### GIVEN ENTRIES
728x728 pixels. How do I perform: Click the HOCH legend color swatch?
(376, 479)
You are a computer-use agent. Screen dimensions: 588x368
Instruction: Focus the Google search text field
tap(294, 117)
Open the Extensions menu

### WORK TO DO
Reproduce word for word the items starting at the line that contains "You are a computer-use" and ending at the final line of the items, with both of those lines included.

### TASK ANSWER
You are a computer-use agent. Screen dimensions: 588x368
Instruction: Focus the Google search text field
tap(294, 117)
Open the Extensions menu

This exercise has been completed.